The lawsuit, filed by a pair of veteran political activists from the La Jolla area of San Diego, asserts that A.I.G. and two large banks engaged in a variety of fraudulent and speculative transactions, running up losses well into the billions of dollars. Then the three institutions persuaded the Federal Reserve Bank of New York to bail them out by giving A.I.G. two rescue loans, which were used to unwind hundreds of failed trades.

The loans were improper, the lawsuit says, because the Fed made them without getting a pledge of high-quality collateral from A.I.G., as required by law.

“To cover losses of those engaged in fraudulent financial transactions is an authority not yet given to the Fed board,” said the plaintiffs, Derek and Nancy Casady, in their complaint, filed in Federal District Court for the Southern District of California.

The lawsuit names A.I.G., Goldman Sachs and Deutsche Bank as defendants, but not the Fed.

Senior Fed officials have stated repeatedly that they had to take unusual steps in 2008 because the global financial system was close to breaking down. The Casadys’ lawyer, Michael J. Aguirre, argued that even so, the Fed was required to comply with its own governing statutes. He said that when the Fed bailed out a nonbank, it was required to secure the loan with the same liquid, high-quality collateral it required when lending to a troubled bank.

A spokesman for A.I.G., Mark Herr, said the Casadys’ lawsuit was “devoid of merit” and said Mr. Aguirre appeared to be recycling old and discredited legal theories.

Separately, A.I.G. is now among the companies turning to the courts in hopes of recovering losses from 2008, and seeking restitution from some banks.

A spokesman for Goldman Sachs said he was not familiar with the Casadys’ lawsuit and could not comment on it. A spokeswoman for Deutsche Bank declined to comment.

The litigation shines a critical light on the Federal Reserve’s on-again-off-again power to bail out nonbanking institutions like Wall Street firms and insurance companies. The Fed first got that authority during the Great Depression, but Congress revoked it in 1958. And then, as the legal walls between banking and other financial services began to fall in the 1990s, Congress once again gave the Fed the power to make emergency loans to nonbanks.

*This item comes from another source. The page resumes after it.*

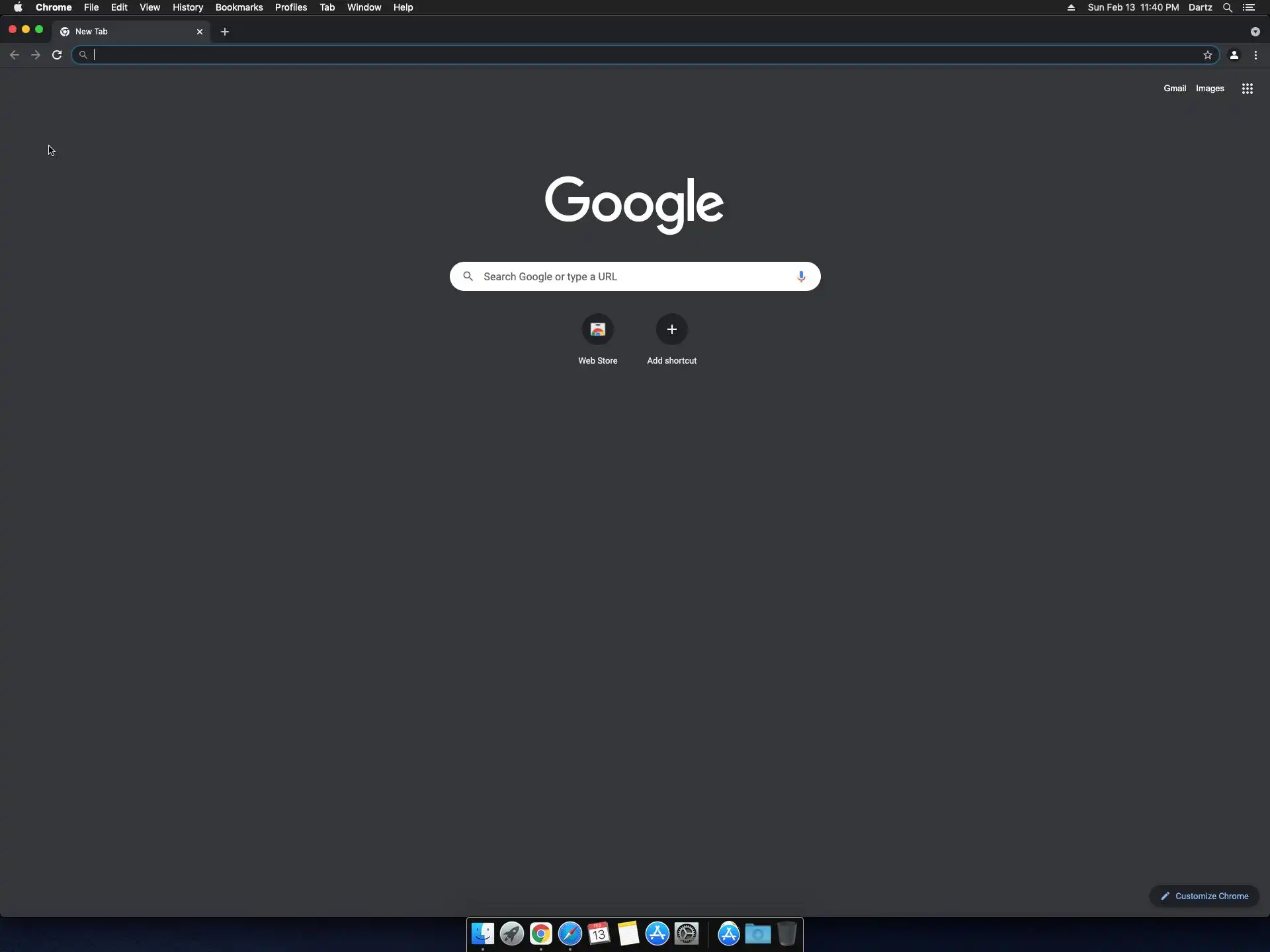This screenshot has height=952, width=1270.
Task: Open the Bookmarks menu
Action: (239, 7)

The relevant language is contained in a single, murky sentence inserted in a bill passed the day before Thanksgiving in 1991, as members of Congress were rushing to catch their flights home. Former Senator Christopher Dodd added it at the request of Goldman Sachs and other Wall Street firms, which were still stinging from a major market crash in 1987 and eager to empower the Fed to step in if a similar problem happened again.

The Casadys’ lawsuit says the resulting law needs judicial review because it went flying through Congress with little debate and now appears to be feeding high-risk behavior. Investors in nonbanks now expect that the Fed will open a safety net to catch them, should they falter, the suit contends.

“Congress did not show a legislative intent to convert the Federal Reserve into a bank for bailing out failed speculators,” the complaint asserts.

The suit was filed under the False Claims Act, a federal law that permits private citizens to sue on behalf of government agencies if they believe they have knowledge of a fraud. The law gives people a chance to try to recover money for the government and, by extension, the taxpayers. Plaintiffs who succeed typically get a percentage.

Although the bailout of A.I.G. took place over many months and involved a total commitment of $182 billion, the lawsuit focuses on just part of it — two emergency loans, totaling about $44 billion, made at the end of October 2008. The money was used to settle trades involving two big blocks of complex, mortgage-linked securities, some of which were underwritten by Goldman Sachs and Deutsche Bank, and guaranteed by A.I.G.

When A.I.G. went into a free fall in 2008, the Fed extended the two loans to buy up the troubled securities and put them into two special-purpose vehicles, Maiden Lane II and Maiden Lane III, for holding until the turmoil subsided. Earlier this year, the Fed allowed some of the impaired assets to be sold to undisclosed purchasers.

The Casadys say the Fed erred in making the loans, because it needed a pledge of high-quality collateral from A.I.G. and instead got a big portfolio of impaired assets.